El valor del voto individual

Editorial

Dio inicio en todo el territorio nacional la contienda electoral con miras a las elecciones del domingo 27 de octubre próximo. Comicios en los cuales los colombianos elegiremos a los gobernadores, alcaldes, diputados, concejales y ediles que asumirán sus cargos y por ende las riendas del poder y del entramado político local a partir del 1° de enero de 2020.

La participación ciudadana mediante el voto en este proceso electoral es de enorme importancia, toda vez que el concurrir a las urnas para expresar nuestra opinión es un deber civil que cada día cobra mayor trascendencia, precisamente por la necesidad de legitimar en las urnas la decisión soberana del pueblo en torno a la elección de sus gobernantes.

Cuando no participamos en los procesos eleccionarios permitimos que otros tomen una decisión por nosotros, ello nos aleja implícitamente del derecho a disentir debido a que si no participamos tampoco deberíamos quejarnos de la decisión tomada por otros. En otras palabras votar, más que un derecho democrático, es un deber ciudadano del cual no deberíamos privarnos al tratarse del futuro inmediato de nuestros municipios, de nuestros departamentos y por qué no de nuestros hijos y de nosotros mismos.

Históricamente en Soledad la abstención electoral gira alrededor del 50%, es decir, uno de cada dos soledeños no vota, no participa, no se expresa en las urnas el día de las elecciones, lo que se traduce en el no ejercicio pleno de la ciudadanía, esto responde a diferentes razones que van desde la simple indiferencia o apatía hasta la desesperanza, la desilusión o el desengaño político, independientemente de los motivos que tengamos.
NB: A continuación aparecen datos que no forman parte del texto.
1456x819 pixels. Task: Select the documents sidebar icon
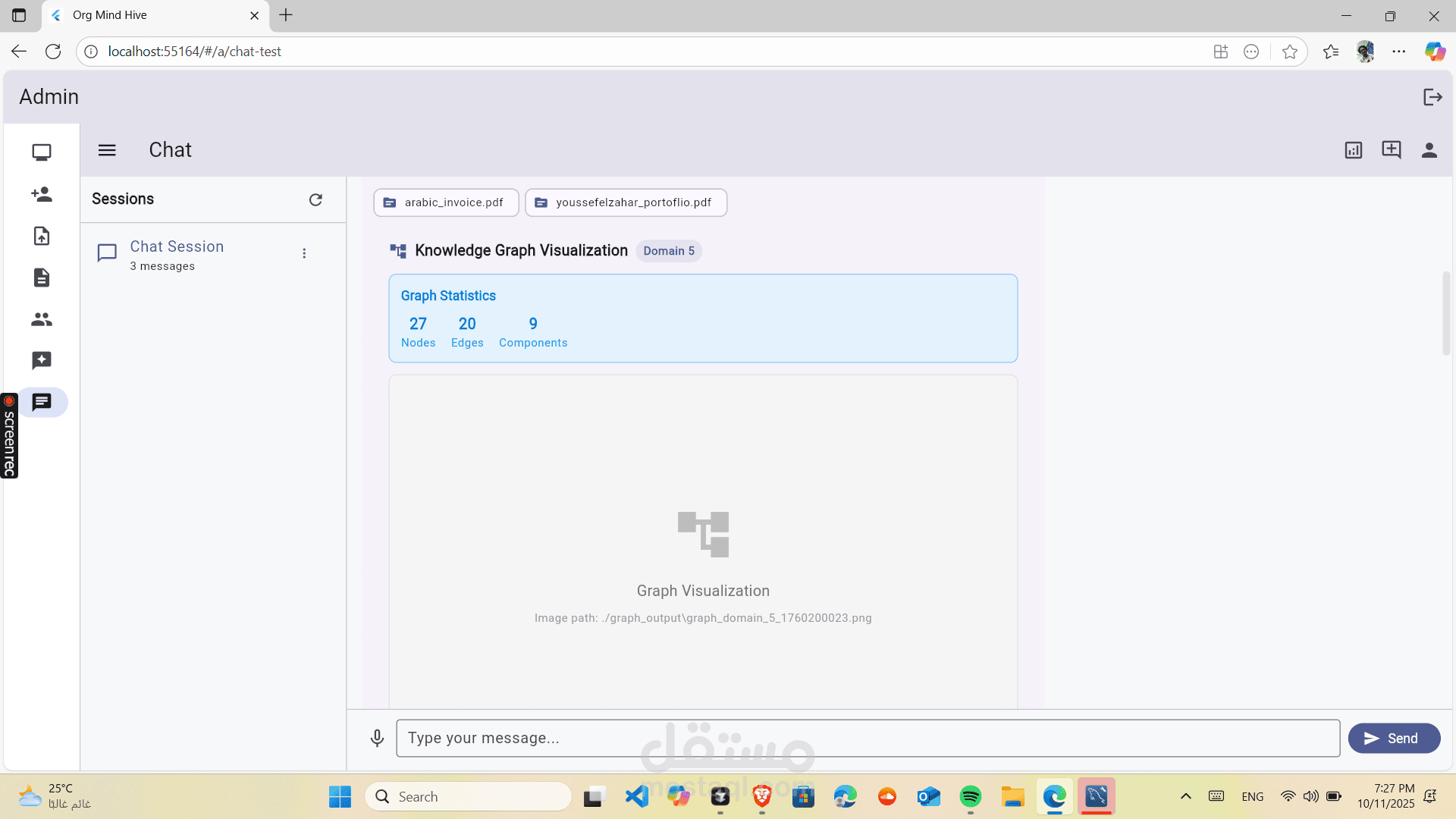pos(42,278)
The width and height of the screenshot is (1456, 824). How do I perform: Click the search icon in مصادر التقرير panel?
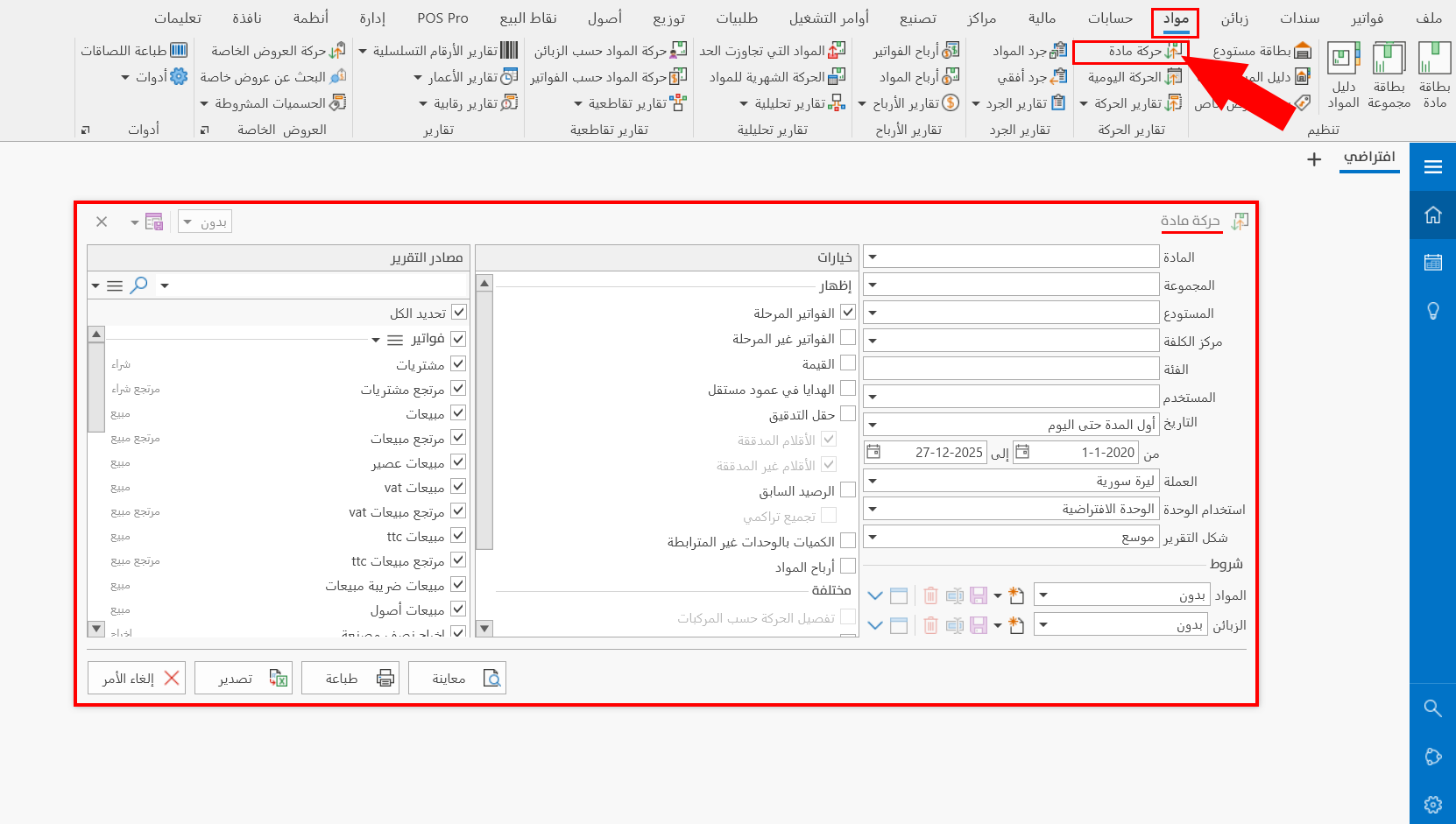click(x=139, y=285)

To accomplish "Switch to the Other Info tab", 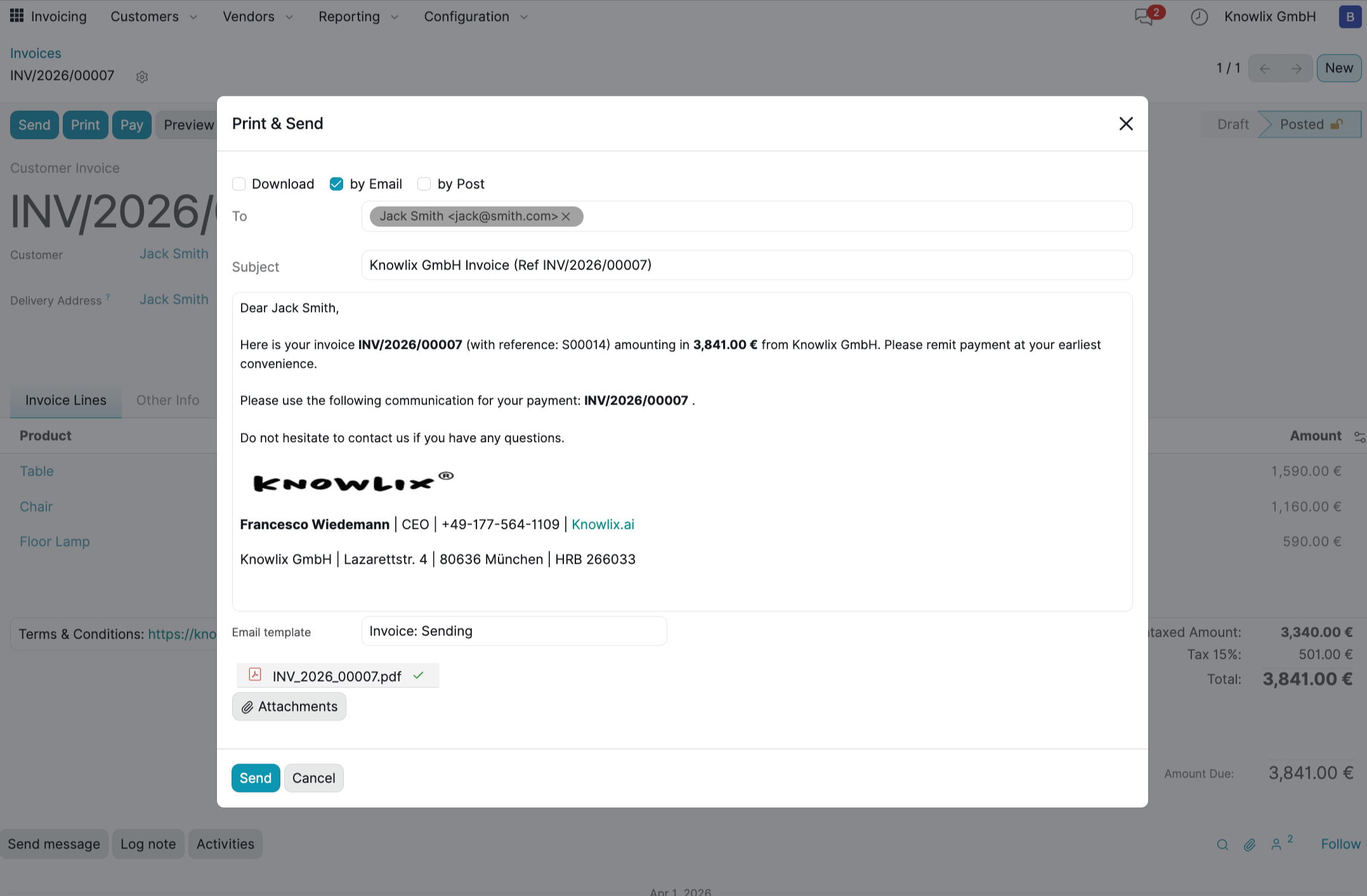I will (x=167, y=400).
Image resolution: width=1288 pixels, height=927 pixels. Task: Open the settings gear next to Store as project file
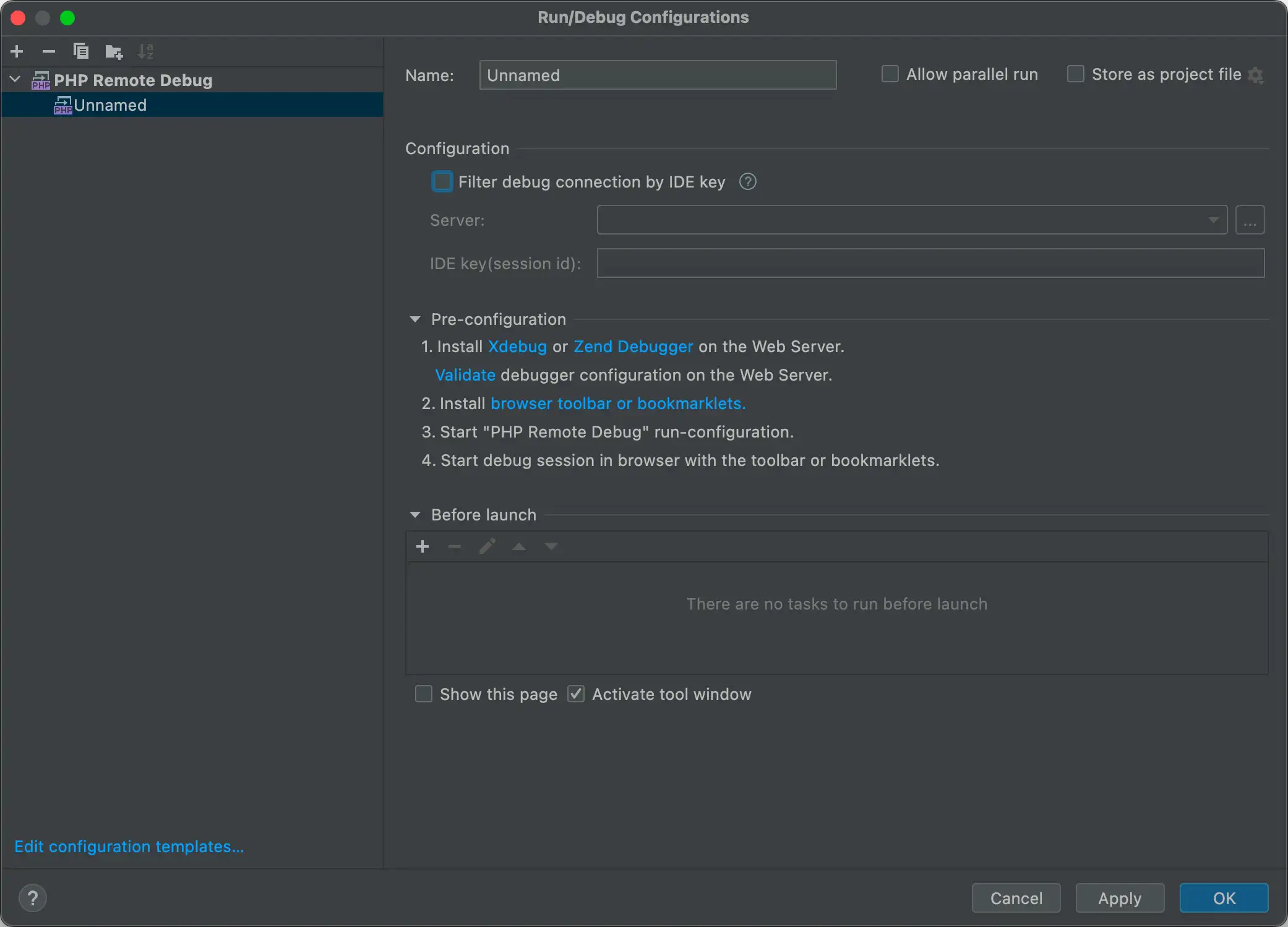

El abstenernos de votar no nos libra de las malas decisiones que puedan tomar nuestros gobernantes, ni siquiera deja limpia la conciencia de quien no vota porque el sufragio de cada uno de nosotros cambia de alguna manera la decisión que se toma en conjunto, por ello es vital la participación masiva y a la vez individual conforme a lo que dicte nuestro raciocinio electoral. Si en última instancia no le gusta ningún candidato vote en blanco que también es una opción, pero hágalo, participe, exprésese.

“Para que triunfe el mal, sólo es necesario que los buenos no hagan nada”, es una famosa y muy conocida frase del escritor irlandés del siglo XVIII Edmund Burke, que resume la posición en contra del abstencionismo electoral que hoy nos ocupa; pero el mismo pensador político dijo además que “el mayor error lo comete quien no hace nada porque sólo podría hacer un poco”, y de eso se trata, el voto de cada uno de nosotros construye el futuro de todos, por ello este 27 de octubre no nos quedemos en casa esperando que los demás decidan por nosotros ¡Votemos!